How to keep on top of your health with a full-time job

Having a full-time job can be exactly that: sometimes you have to work late or get in early to complete a project, an unexpected issue disrupts your routine, or you keep thinking about something from the office – even though it’s Saturday morning and you’re running errands. So you might find your focus goes off other things that need your attention, such as your health.

It’s easy to see how it happens when you say it’s okay to eat at your desk just this once, and before you know it, it’s lunch at your keyboard every day. You know it’s not good for you, but you continue anyway – and then wonder why you’re not feeling 100%.

Whether you’re out of the habit or you don’t know what you should do to stay healthy when you work a full-time job, don’t worry. Here’s a small selection of what you could do that might help you.


Get moving

Sitting down all day isn’t good for your body. Doing so for more than eight hours can increase your risk of developing type 2 diabetes by 90%, according to one study. So, if you can, get a standing desk so you can choose between sitting and standing throughout the day.

Going for a walk at lunchtime will help you to stay active as well, and give you a break from work for a few minutes. It doesn’t have to be a long stroll to be beneficial, either. Just a walk around the local neighbourhood will be fine.


Manage stress

There are many different things you can try to help alleviate anxiety. You can try meditation, as this can help you to manage stress and anxiety, which can be active (for example, walking, running) or passive (sitting or lying still).

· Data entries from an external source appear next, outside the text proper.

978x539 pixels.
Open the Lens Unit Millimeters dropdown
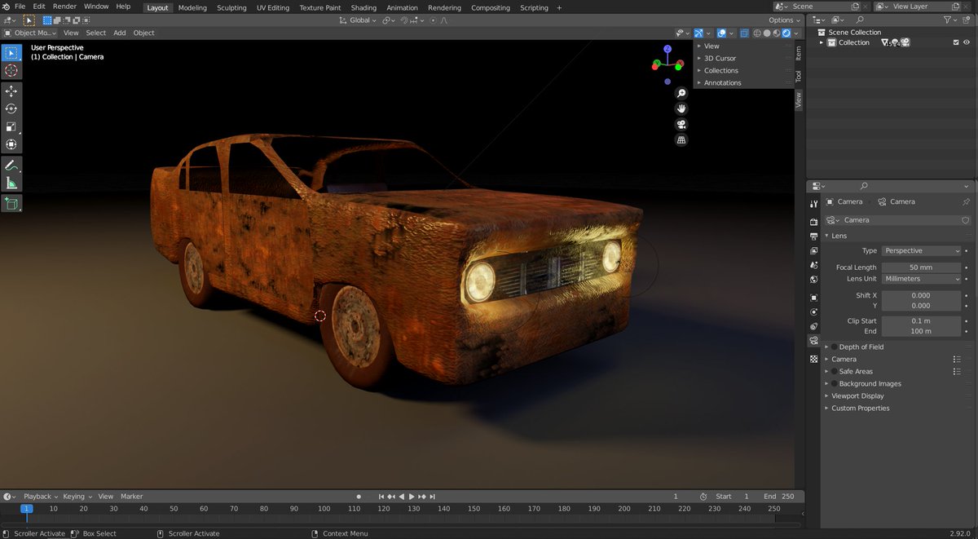[x=921, y=279]
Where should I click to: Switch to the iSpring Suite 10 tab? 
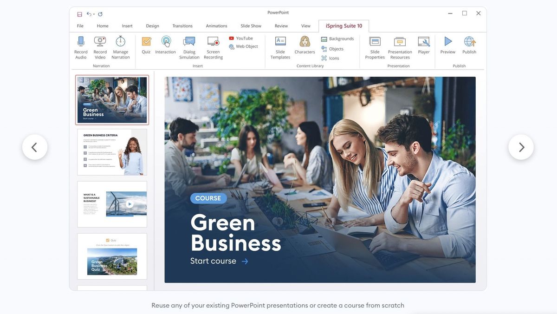pos(343,25)
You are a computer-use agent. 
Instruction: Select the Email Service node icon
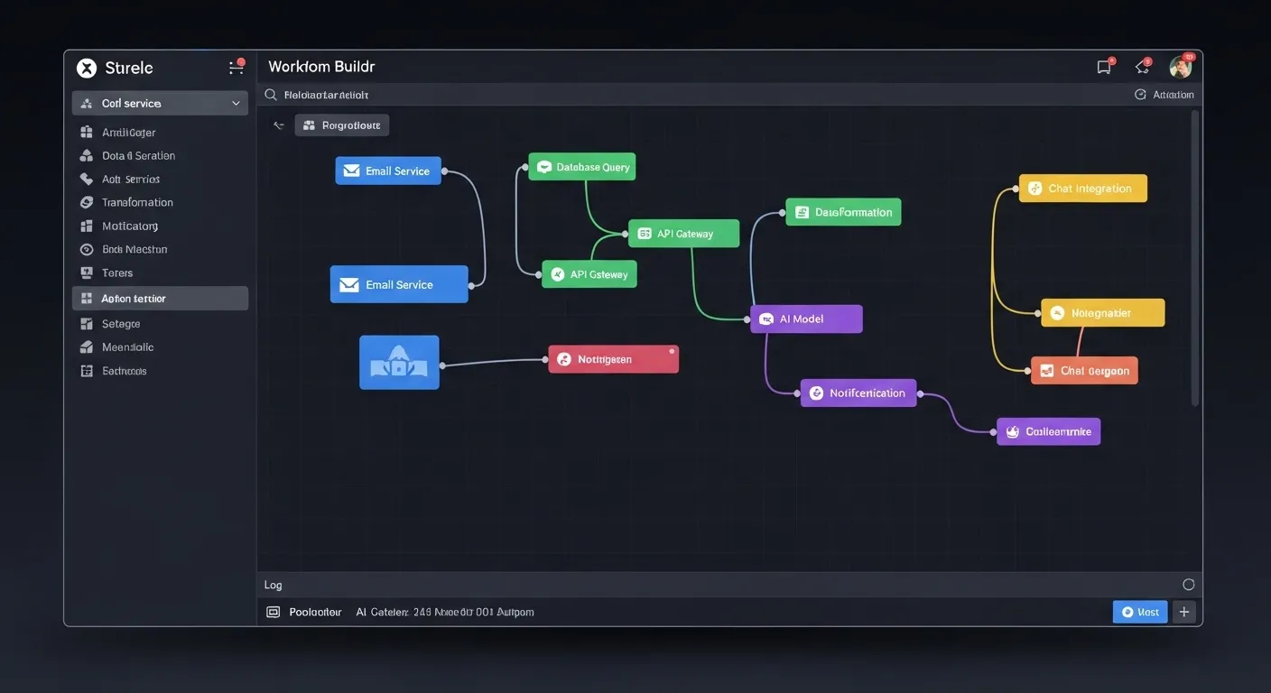click(x=352, y=170)
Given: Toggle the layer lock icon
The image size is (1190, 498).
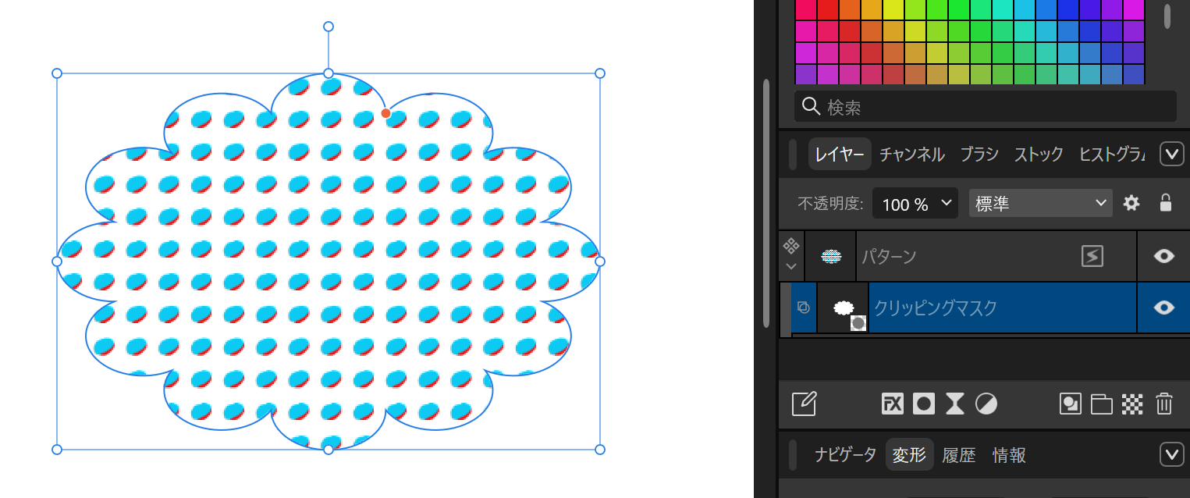Looking at the screenshot, I should tap(1165, 203).
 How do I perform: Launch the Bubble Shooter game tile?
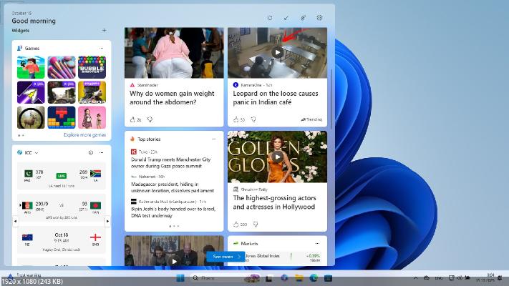[92, 66]
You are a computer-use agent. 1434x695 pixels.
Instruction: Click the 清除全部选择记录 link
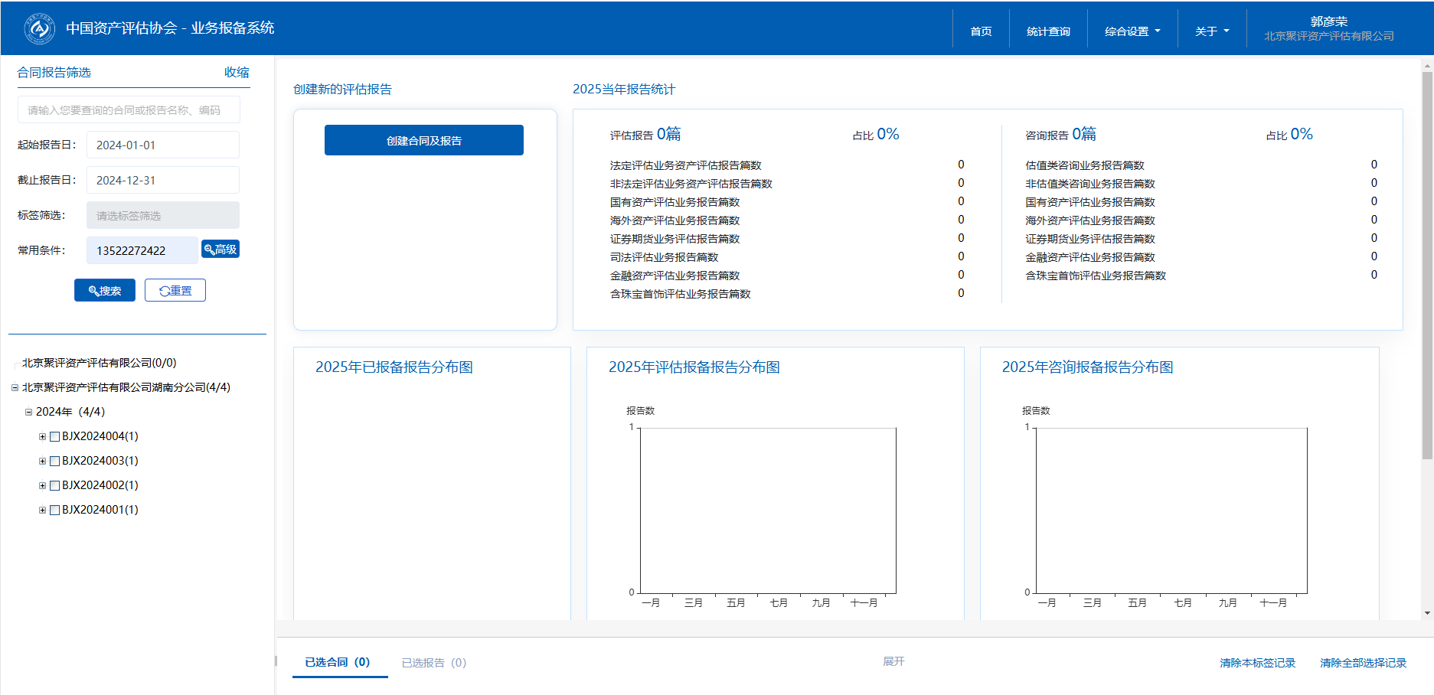click(1363, 663)
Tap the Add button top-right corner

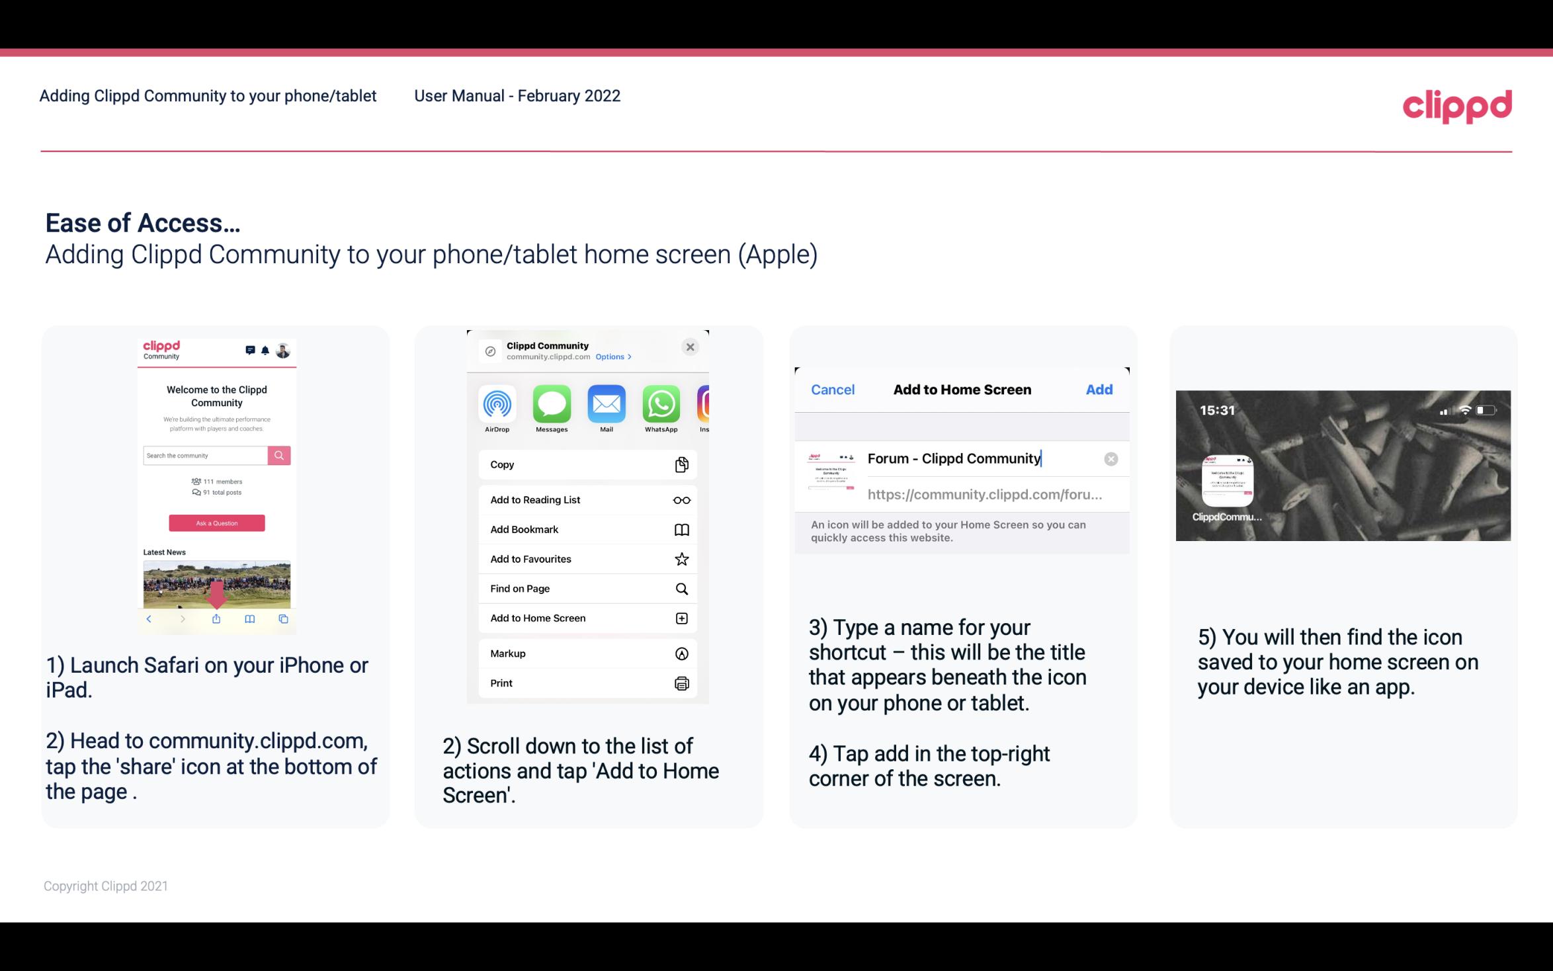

Using herbal remedies may also help you to ‘tune’ your body so you can tackle the other aspects of anxiety. You can search for items that can help, including lavender, St. John’s Wort and chamomile, among others, on sites such as to discover herbal remedies for anxiety. It’s best to consult a professional beforehand to see what you could use.


Eat well

That takeaway dinner you had last night (which you got because you were too tired to cook) was rather nice. What you had at lunchtime was good as well, but you didn’t have time this morning to make a packed meal to take into the office with you. However, you know you shouldn’t be eating these kinds of foods all the time – but what can you do to eat better?

The best thing you can do is dedicate some time at the weekend, or whenever you take days off from work, to do meal planning, shopping and cooking. Make a couple of batches of meals that will last you for the rest of the week, and you don’t have to worry too much about what you’re going to eat for lunch and dinner on workdays.